Rumusan soal
Tuliskan semua baris catatan di bawah sebagai tabel Markdown dengan kolom "No" untuk nomor urut dan "Baris" untuk isi baris. Lewati baris kosong dan jangan sertakan gambar.

Catatan tugas ini
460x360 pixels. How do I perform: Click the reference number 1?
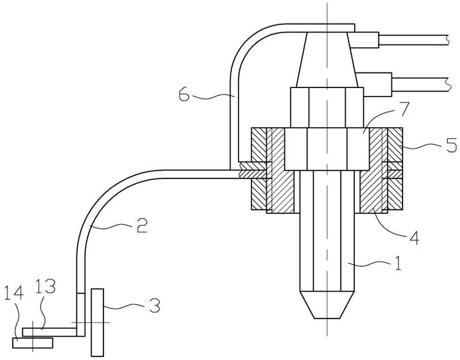[x=397, y=263]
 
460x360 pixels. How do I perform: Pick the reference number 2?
[x=142, y=225]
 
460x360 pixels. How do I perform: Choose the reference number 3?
[x=155, y=305]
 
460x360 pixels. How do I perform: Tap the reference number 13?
[x=45, y=286]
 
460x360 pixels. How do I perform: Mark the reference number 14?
[x=14, y=293]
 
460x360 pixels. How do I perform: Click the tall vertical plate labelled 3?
[x=97, y=323]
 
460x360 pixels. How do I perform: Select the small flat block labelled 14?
[x=33, y=343]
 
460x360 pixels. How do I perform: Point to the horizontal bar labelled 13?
[x=49, y=332]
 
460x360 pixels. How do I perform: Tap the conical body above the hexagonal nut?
[x=327, y=60]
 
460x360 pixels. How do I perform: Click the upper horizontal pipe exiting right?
[x=413, y=40]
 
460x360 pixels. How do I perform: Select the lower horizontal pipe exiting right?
[x=420, y=83]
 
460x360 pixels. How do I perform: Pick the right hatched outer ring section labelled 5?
[x=395, y=168]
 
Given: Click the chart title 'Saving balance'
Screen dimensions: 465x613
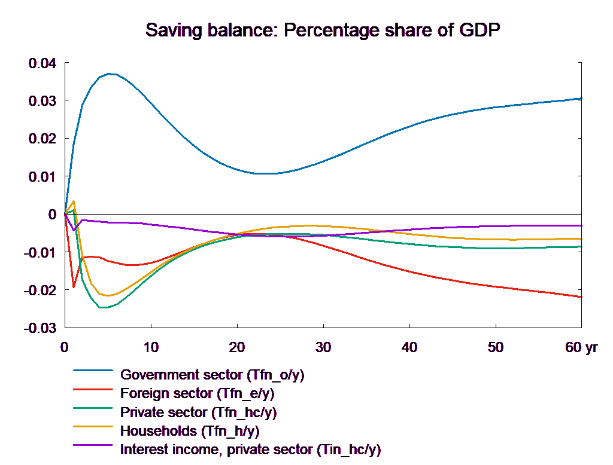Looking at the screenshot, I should point(323,30).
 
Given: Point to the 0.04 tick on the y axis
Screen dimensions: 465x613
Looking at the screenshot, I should point(42,63).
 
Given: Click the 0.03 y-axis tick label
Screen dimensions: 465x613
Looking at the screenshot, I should point(42,100).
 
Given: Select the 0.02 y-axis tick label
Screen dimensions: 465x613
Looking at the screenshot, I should point(42,139).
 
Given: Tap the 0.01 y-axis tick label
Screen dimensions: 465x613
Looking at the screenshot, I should point(42,176).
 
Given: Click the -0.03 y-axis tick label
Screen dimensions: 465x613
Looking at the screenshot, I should point(40,328).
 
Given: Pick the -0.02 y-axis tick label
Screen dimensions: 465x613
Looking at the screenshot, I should point(40,290).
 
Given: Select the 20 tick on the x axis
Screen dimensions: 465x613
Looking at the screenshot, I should point(237,347).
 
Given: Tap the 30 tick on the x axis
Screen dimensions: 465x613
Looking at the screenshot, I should point(323,347).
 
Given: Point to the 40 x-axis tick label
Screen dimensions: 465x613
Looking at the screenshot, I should point(409,347).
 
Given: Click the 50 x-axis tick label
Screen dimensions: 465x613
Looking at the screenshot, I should point(496,347).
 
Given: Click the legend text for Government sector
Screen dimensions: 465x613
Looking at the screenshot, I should point(213,375).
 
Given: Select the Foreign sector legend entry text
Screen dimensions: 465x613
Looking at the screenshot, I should point(197,394).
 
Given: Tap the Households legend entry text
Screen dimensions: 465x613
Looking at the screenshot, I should point(190,430).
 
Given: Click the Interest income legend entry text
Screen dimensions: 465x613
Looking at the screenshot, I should point(250,449).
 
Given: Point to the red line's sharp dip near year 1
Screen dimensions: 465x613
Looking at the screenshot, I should point(74,287).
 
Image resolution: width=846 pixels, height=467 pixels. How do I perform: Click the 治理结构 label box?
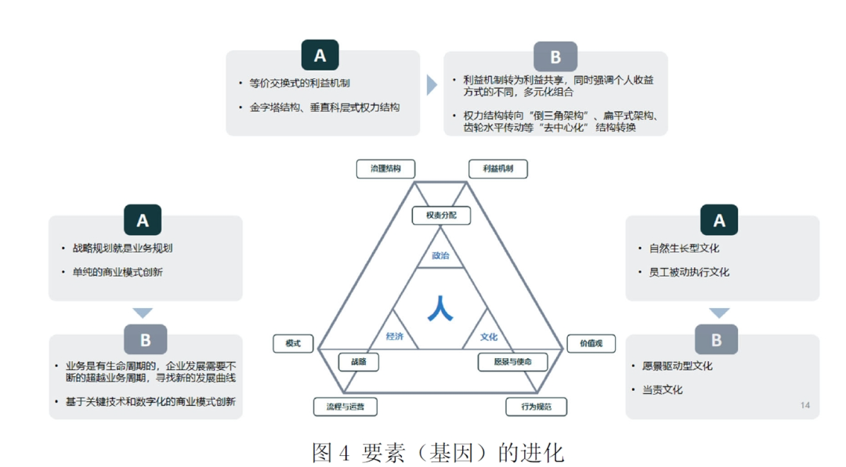385,168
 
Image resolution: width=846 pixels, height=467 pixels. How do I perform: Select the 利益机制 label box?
498,168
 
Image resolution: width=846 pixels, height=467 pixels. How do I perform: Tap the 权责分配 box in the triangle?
441,215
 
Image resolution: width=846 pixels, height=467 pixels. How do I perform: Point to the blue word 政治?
440,255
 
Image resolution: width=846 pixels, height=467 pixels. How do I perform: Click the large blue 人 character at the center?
440,308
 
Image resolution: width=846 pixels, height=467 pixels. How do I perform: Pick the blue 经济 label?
395,336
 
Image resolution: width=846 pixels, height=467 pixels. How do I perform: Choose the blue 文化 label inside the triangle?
489,337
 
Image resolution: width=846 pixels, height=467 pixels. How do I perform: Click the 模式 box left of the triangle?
293,343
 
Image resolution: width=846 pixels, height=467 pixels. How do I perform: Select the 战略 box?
358,361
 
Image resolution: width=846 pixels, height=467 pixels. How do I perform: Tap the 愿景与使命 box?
512,361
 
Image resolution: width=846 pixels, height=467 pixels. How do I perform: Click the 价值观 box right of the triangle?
591,343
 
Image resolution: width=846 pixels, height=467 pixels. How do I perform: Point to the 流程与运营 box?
345,407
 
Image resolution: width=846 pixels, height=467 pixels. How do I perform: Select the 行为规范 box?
536,407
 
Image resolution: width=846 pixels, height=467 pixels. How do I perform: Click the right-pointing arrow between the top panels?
432,85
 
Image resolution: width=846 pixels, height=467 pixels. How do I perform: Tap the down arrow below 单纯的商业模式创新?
143,313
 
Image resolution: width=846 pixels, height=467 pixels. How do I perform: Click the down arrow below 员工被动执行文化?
719,313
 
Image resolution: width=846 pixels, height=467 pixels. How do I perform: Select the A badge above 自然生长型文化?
719,220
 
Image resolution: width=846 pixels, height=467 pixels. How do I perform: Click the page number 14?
805,405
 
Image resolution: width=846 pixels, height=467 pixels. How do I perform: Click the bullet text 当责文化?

Jawaban benar
| No | Baris |
|---|---|
| 1 | 460x360 pixels. How do I perform: Click the reference number 1? |
| 2 | [x=397, y=263] |
| 3 | 460x360 pixels. How do I perform: Pick the reference number 2? |
| 4 | [x=142, y=225] |
| 5 | 460x360 pixels. How do I perform: Choose the reference number 3? |
| 6 | [x=155, y=305] |
| 7 | 460x360 pixels. How do I perform: Tap the reference number 13? |
| 8 | [x=45, y=286] |
| 9 | 460x360 pixels. How do I perform: Mark the reference number 14? |
| 10 | [x=14, y=293] |
| 11 | 460x360 pixels. How do I perform: Click the tall vertical plate labelled 3? |
| 12 | [x=97, y=323] |
| 13 | 460x360 pixels. How do I perform: Select the small flat block labelled 14? |
| 14 | [x=33, y=343] |
| 15 | 460x360 pixels. How do I perform: Point to the horizontal bar labelled 13? |
| 16 | [x=49, y=332] |
| 17 | 460x360 pixels. How do I perform: Tap the conical body above the hexagonal nut? |
| 18 | [x=327, y=60] |
| 19 | 460x360 pixels. How do I perform: Click the upper horizontal pipe exiting right? |
| 20 | [x=413, y=40] |
| 21 | 460x360 pixels. How do I perform: Select the lower horizontal pipe exiting right? |
| 22 | [x=420, y=83] |
| 23 | 460x360 pixels. How do I perform: Pick the right hatched outer ring section labelled 5? |
| 24 | [x=395, y=168] |
| 25 | Given: Click the chart title 'Saving balance' |
| 26 | Screen dimensions: 465x613 |
| 27 | Looking at the screenshot, I should point(323,30). |
| 28 | Given: Point to the 0.04 tick on the y axis |
| 29 | Screen dimensions: 465x613 |
| 30 | Looking at the screenshot, I should point(42,63). |
| 31 | Given: Click the 0.03 y-axis tick label |
| 32 | Screen dimensions: 465x613 |
| 33 | Looking at the screenshot, I should point(42,100). |
| 34 | Given: Select the 0.02 y-axis tick label |
| 35 | Screen dimensions: 465x613 |
| 36 | Looking at the screenshot, I should point(42,139). |
| 37 | Given: Tap the 0.01 y-axis tick label |
| 38 | Screen dimensions: 465x613 |
| 39 | Looking at the screenshot, I should point(42,176). |
| 40 | Given: Click the -0.03 y-axis tick label |
| 41 | Screen dimensions: 465x613 |
| 42 | Looking at the screenshot, I should point(40,328). |
| 43 | Given: Pick the -0.02 y-axis tick label |
| 44 | Screen dimensions: 465x613 |
| 45 | Looking at the screenshot, I should point(40,290). |
| 46 | Given: Select the 20 tick on the x axis |
| 47 | Screen dimensions: 465x613 |
| 48 | Looking at the screenshot, I should point(237,347). |
| 49 | Given: Tap the 30 tick on the x axis |
| 50 | Screen dimensions: 465x613 |
| 51 | Looking at the screenshot, I should point(323,347). |
| 52 | Given: Point to the 40 x-axis tick label |
| 53 | Screen dimensions: 465x613 |
| 54 | Looking at the screenshot, I should point(409,347). |
| 55 | Given: Click the 50 x-axis tick label |
| 56 | Screen dimensions: 465x613 |
| 57 | Looking at the screenshot, I should point(496,347). |
| 58 | Given: Click the legend text for Government sector |
| 59 | Screen dimensions: 465x613 |
| 60 | Looking at the screenshot, I should point(213,375). |
| 61 | Given: Select the Foreign sector legend entry text |
| 62 | Screen dimensions: 465x613 |
| 63 | Looking at the screenshot, I should point(197,394). |
| 64 | Given: Tap the Households legend entry text |
| 65 | Screen dimensions: 465x613 |
| 66 | Looking at the screenshot, I should point(190,430). |
| 67 | Given: Click the Interest income legend entry text |
| 68 | Screen dimensions: 465x613 |
| 69 | Looking at the screenshot, I should point(250,449). |
| 70 | Given: Point to the red line's sharp dip near year 1 |
| 71 | Screen dimensions: 465x613 |
| 72 | Looking at the screenshot, I should point(74,287). |
| 73 | Image resolution: width=846 pixels, height=467 pixels. How do I perform: Click the 治理结构 label box? |
| 74 | 385,168 |
| 75 | Image resolution: width=846 pixels, height=467 pixels. How do I perform: Select the 利益机制 label box? |
| 76 | 498,168 |
| 77 | Image resolution: width=846 pixels, height=467 pixels. How do I perform: Tap the 权责分配 box in the triangle? |
| 78 | 441,215 |
| 79 | Image resolution: width=846 pixels, height=467 pixels. How do I perform: Point to the blue word 政治? |
| 80 | 440,255 |
| 81 | Image resolution: width=846 pixels, height=467 pixels. How do I perform: Click the large blue 人 character at the center? |
| 82 | 440,308 |
| 83 | Image resolution: width=846 pixels, height=467 pixels. How do I perform: Pick the blue 经济 label? |
| 84 | 395,336 |
| 85 | Image resolution: width=846 pixels, height=467 pixels. How do I perform: Choose the blue 文化 label inside the triangle? |
| 86 | 489,337 |
| 87 | Image resolution: width=846 pixels, height=467 pixels. How do I perform: Click the 模式 box left of the triangle? |
| 88 | 293,343 |
| 89 | Image resolution: width=846 pixels, height=467 pixels. How do I perform: Select the 战略 box? |
| 90 | 358,361 |
| 91 | Image resolution: width=846 pixels, height=467 pixels. How do I perform: Tap the 愿景与使命 box? |
| 92 | 512,361 |
| 93 | Image resolution: width=846 pixels, height=467 pixels. How do I perform: Click the 价值观 box right of the triangle? |
| 94 | 591,343 |
| 95 | Image resolution: width=846 pixels, height=467 pixels. How do I perform: Point to the 流程与运营 box? |
| 96 | 345,407 |
| 97 | Image resolution: width=846 pixels, height=467 pixels. How do I perform: Select the 行为规范 box? |
| 98 | 536,407 |
| 99 | Image resolution: width=846 pixels, height=467 pixels. How do I perform: Click the right-pointing arrow between the top panels? |
| 100 | 432,85 |
| 101 | Image resolution: width=846 pixels, height=467 pixels. How do I perform: Tap the down arrow below 单纯的商业模式创新? |
| 102 | 143,313 |
| 103 | Image resolution: width=846 pixels, height=467 pixels. How do I perform: Click the down arrow below 员工被动执行文化? |
| 104 | 719,313 |
| 105 | Image resolution: width=846 pixels, height=467 pixels. How do I perform: Select the A badge above 自然生长型文化? |
| 106 | 719,220 |
| 107 | Image resolution: width=846 pixels, height=467 pixels. How do I perform: Click the page number 14? |
| 108 | 805,405 |
| 109 | Image resolution: width=846 pixels, height=467 pixels. How do I perform: Click the bullet text 当责文化? |